* _TASK DIRECTIONS_
Set out exactly every line of the entries below, starting at the line that holds "Tap 응원하기 button for 친구 1" and stopping after the line that holds "Task: Open the Explorer Help icon".

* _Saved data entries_
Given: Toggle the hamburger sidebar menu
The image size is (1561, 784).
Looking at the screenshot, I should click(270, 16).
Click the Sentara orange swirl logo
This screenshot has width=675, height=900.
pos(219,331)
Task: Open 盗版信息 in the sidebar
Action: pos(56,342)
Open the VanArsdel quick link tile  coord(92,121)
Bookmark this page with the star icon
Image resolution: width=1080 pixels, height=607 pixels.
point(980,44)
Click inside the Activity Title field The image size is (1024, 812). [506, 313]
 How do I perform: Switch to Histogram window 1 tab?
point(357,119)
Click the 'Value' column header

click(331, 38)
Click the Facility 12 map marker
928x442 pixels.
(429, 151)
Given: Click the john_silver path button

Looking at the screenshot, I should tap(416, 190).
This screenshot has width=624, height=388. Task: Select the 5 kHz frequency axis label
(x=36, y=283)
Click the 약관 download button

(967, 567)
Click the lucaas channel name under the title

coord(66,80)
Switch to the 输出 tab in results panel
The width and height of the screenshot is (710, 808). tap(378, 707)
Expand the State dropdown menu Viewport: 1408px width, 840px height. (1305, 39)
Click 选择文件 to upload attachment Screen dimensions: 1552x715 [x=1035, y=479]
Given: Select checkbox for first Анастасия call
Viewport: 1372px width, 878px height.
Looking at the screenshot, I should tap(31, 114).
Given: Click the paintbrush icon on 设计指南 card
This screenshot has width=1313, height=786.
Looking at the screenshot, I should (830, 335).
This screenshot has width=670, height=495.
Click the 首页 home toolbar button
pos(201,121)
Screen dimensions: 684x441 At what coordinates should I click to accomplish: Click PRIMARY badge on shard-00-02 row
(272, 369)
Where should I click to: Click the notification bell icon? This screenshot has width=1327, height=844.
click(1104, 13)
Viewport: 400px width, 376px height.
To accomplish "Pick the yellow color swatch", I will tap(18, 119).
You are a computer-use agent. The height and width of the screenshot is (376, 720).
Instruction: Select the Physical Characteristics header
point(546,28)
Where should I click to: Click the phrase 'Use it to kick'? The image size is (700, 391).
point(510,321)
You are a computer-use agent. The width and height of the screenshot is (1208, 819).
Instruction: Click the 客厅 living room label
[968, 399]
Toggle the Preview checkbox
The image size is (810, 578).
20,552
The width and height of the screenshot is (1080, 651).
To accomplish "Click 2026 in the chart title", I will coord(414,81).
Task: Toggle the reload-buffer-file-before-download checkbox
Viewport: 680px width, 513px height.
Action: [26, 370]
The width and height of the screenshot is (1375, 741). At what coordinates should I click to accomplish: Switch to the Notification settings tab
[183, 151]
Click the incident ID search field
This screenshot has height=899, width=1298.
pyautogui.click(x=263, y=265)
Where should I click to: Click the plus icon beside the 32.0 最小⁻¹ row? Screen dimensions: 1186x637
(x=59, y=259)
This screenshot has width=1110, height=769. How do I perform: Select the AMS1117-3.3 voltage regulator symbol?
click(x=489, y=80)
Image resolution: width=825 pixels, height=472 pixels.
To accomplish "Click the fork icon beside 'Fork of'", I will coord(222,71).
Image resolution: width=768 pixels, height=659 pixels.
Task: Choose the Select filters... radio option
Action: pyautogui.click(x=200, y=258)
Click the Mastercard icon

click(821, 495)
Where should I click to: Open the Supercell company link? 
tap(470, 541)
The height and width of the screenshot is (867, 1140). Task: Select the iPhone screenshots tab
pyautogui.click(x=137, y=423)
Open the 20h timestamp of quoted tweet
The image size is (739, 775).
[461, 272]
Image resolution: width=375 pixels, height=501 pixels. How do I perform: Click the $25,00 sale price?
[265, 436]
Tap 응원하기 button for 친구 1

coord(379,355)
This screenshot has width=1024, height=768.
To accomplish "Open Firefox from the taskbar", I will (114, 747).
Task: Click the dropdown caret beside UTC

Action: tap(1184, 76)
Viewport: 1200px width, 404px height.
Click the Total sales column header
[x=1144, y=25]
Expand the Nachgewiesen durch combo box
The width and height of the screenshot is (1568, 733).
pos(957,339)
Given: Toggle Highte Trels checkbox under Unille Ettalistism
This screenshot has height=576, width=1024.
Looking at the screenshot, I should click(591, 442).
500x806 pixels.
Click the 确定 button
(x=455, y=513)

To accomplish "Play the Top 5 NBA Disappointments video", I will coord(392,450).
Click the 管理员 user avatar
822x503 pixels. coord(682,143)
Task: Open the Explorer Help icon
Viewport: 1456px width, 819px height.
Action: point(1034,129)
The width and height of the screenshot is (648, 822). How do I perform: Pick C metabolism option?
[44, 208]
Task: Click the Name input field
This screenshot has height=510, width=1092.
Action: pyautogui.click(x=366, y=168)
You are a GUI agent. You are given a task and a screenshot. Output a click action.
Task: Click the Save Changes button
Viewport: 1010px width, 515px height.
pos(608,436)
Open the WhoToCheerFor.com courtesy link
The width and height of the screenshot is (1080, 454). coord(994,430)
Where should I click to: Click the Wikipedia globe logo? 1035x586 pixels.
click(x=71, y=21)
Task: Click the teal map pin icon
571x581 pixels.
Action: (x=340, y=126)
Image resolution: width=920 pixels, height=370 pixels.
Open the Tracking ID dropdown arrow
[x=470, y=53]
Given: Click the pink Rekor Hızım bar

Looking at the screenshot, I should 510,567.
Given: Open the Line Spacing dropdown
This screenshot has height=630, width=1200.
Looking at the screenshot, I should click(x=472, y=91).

* _REPLY TO THE EXERCISE_
Tap 응원하기 button for 친구 1

coord(379,355)
This screenshot has width=1024, height=768.
To accomplish "Open Firefox from the taskbar", I will (114, 747).
Task: Click the dropdown caret beside UTC

Action: tap(1184, 76)
Viewport: 1200px width, 404px height.
Click the Total sales column header
[x=1144, y=25]
Expand the Nachgewiesen durch combo box
The width and height of the screenshot is (1568, 733).
pos(957,339)
Given: Toggle Highte Trels checkbox under Unille Ettalistism
This screenshot has height=576, width=1024.
Looking at the screenshot, I should click(591, 442).
500x806 pixels.
Click the 确定 button
(x=455, y=513)

To accomplish "Play the Top 5 NBA Disappointments video", I will coord(392,450).
Click the 管理员 user avatar
822x503 pixels. coord(682,143)
Task: Open the Explorer Help icon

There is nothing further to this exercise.